How, in such a state as this, will they abstain from desires which thrust many a man and woman into perdition; and from which reason, assuming the functions of law, commands them to abstain? The ordinances already made may possibly get the better of most of these desires; the prohibition of excessive wealth is a very considerable gain in the direction of temperance, and the whole education of our youth imposes a law of moderation on them; moreover, the eye of the rulers is required always to watch over the young, and never to lose sight of them; and these provisions do, as far as human means can effect anything, exercise a regulating influence upon the desires in general.
But how can we take precautions against the unnatural loves of either sex, from which innumerable evils have come upon individuals and cities? How shall we devise a remedy and way of escape out of so great a danger? Truly, Cleinias, here is a difficulty. In many ways Crete and Lacedaemon furnish a great help to those who make peculiar laws; but in the matter of love, as we are alone, I must confess that they are quite against us.

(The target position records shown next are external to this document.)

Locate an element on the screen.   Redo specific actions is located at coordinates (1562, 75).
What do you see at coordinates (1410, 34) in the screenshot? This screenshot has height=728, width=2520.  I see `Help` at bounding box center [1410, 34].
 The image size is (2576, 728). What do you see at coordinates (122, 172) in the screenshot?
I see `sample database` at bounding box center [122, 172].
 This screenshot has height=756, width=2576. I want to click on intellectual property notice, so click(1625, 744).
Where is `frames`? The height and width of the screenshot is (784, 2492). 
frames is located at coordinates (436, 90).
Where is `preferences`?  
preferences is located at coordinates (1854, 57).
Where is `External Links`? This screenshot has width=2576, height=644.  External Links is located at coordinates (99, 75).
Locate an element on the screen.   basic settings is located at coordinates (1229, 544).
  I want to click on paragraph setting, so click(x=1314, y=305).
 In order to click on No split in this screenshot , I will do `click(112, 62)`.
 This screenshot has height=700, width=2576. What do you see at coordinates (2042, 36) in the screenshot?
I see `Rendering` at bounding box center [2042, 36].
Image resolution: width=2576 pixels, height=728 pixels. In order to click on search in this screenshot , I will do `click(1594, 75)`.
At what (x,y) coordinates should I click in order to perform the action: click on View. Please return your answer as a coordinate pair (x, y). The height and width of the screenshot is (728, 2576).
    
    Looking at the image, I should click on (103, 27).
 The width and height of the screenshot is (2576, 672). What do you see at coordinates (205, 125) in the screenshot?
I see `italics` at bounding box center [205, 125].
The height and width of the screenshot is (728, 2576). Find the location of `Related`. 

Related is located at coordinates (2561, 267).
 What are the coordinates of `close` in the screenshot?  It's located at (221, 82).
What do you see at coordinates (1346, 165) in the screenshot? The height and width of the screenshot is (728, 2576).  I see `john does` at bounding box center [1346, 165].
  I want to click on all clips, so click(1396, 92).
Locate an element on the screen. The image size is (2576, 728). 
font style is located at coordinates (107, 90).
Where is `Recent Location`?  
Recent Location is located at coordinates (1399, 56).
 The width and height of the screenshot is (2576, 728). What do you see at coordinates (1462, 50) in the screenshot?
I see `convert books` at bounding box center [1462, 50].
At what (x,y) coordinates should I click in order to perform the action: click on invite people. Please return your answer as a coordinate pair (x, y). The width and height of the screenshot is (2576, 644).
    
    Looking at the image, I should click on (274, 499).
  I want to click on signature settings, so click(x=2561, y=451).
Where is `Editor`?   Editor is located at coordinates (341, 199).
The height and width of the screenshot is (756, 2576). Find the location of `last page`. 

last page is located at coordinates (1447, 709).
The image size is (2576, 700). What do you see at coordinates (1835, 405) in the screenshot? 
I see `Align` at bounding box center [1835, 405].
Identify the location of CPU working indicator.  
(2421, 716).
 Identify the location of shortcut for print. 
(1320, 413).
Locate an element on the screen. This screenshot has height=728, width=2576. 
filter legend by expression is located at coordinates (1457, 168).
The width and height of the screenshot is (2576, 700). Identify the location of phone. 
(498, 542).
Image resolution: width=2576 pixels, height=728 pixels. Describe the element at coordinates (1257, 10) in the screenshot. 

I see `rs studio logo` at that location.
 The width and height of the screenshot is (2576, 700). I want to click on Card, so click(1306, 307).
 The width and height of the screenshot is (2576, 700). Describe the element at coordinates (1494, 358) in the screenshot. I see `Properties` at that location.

For if any one following nature should lay down the law which existed before the days of Laius, and denounce these lusts as contrary to nature, adducing the animals as a proof that such unions were monstrous, he might prove his point, but he would be wholly at variance with the custom of your states.
Further, they are repugnant to a principle which we say that a legislator should always observe; for we are always enquiring which of our enactments tends to virtue and which not.